American chemical company based in Illinois

Velsicol Chemical Corporation is an American chemical company based in Rosemont, Illinois, that specializes in chemical intermediates for applications such as agrochemicals. It was founded in 1931 by Joseph Regenstein and Julius Hyman.

== History ==
When, in 1962, the landmark anti-pesticide book Silent Spring was first published, Velsicol was the sole manufacturer of two pesticides – chlordane and heptachlor – featured prominently within it. Subsequently, these pesticides were banned. At the time, Velsicol threatened legal action against Silent Springs publisher Houghton Mifflin, though ultimately no such action was taken. In 1979, Australian politician and medical researcher John Coulter gave a lecture that mentioned how Velsicol had handled information about the cancer-causing properties of the two pesticides. Velsicol contacted the director of the Institute of Medical and Veterinary Science (now SA Pathology), where Coulter worked, about the lecture. Coulter lost his job in early 1980. In a later court hearing, however, none of the reasons that were given for the dismissal were found to be substantiated. (Note: This is taken from the introduction of the book, which can be found online here: https://www.bmartin.cc/pubs/86is/introduction.html)

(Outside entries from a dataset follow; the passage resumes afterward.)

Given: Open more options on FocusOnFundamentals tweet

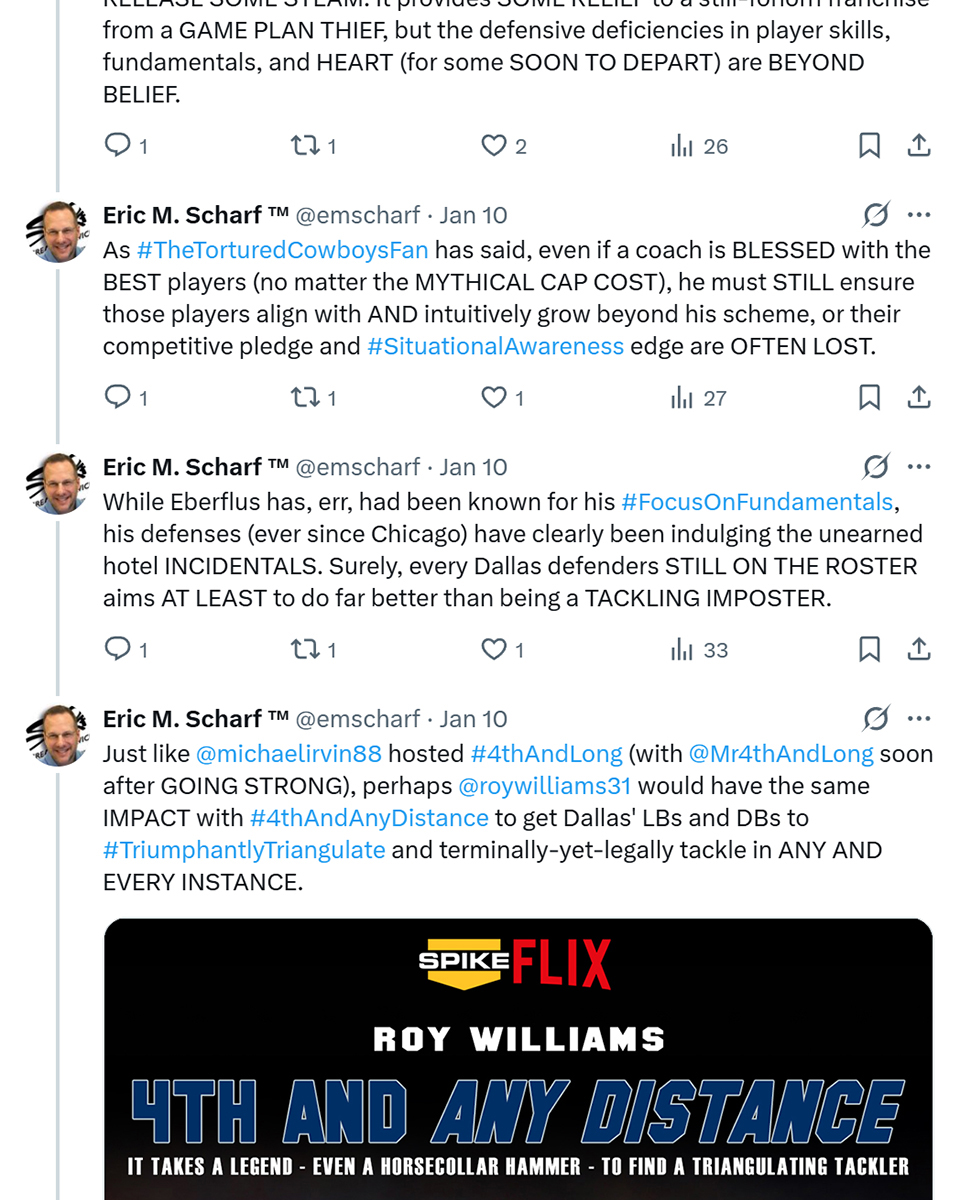Looking at the screenshot, I should click(919, 467).
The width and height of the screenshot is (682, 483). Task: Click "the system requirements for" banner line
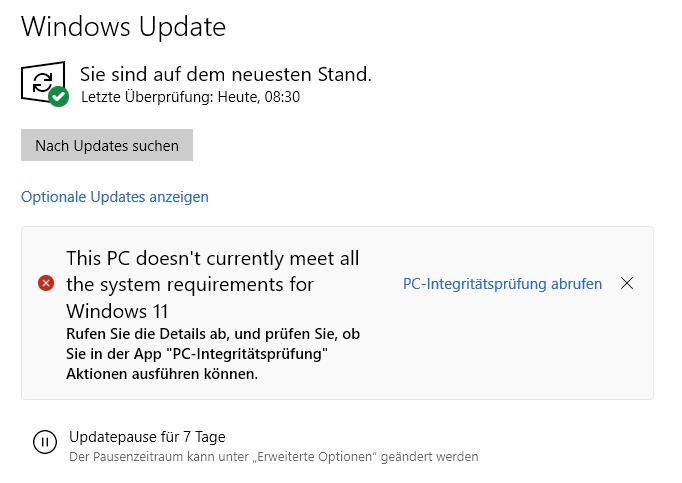190,284
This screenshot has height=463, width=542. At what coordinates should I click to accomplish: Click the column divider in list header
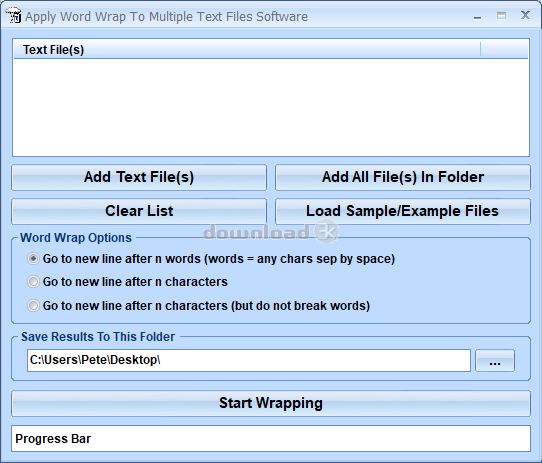[x=480, y=49]
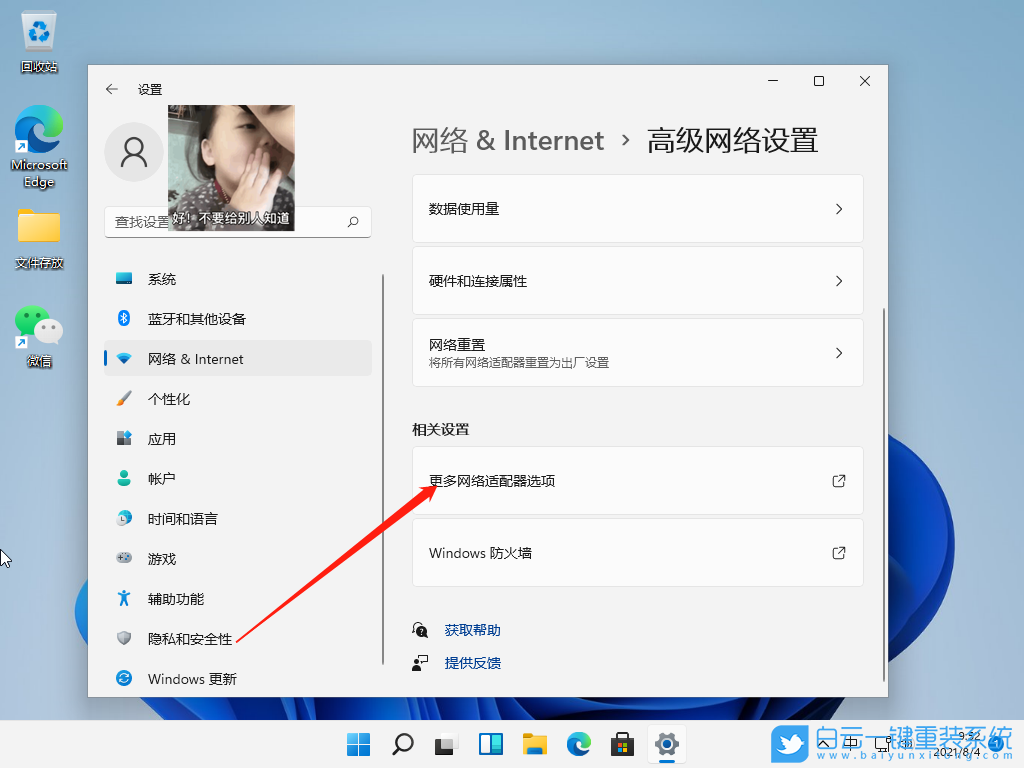Screen dimensions: 1024x768
Task: Click the Start button on the taskbar
Action: pos(357,744)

For years, Velsicol produced polybrominated biphenyls, DDT, cattle feed additives, and various other chemicals at its Michigan Chemical Corporation plant in St. Louis, Michigan. In 1973, a packaging error at the plant resulted in several thousand pounds of PBBs contaminating cattle feed which was later fed to animals across Michigan. When the error was finally recognized, all the cattle in the state were culled. This error led directly to
Gerald Ford's half-hearted approval in 1976 of the Toxic Substances Control Act, which "remains one of the most controversial regulatory bills ever passed".
The site of the St. Louis plant is one of the costliest Superfund sites in America. In 2014, the neighborhood around the plant was found to be contaminated with DDT, presumably by Velsicol decades before, prompting the removal and replacement of soil at 96 residential properties.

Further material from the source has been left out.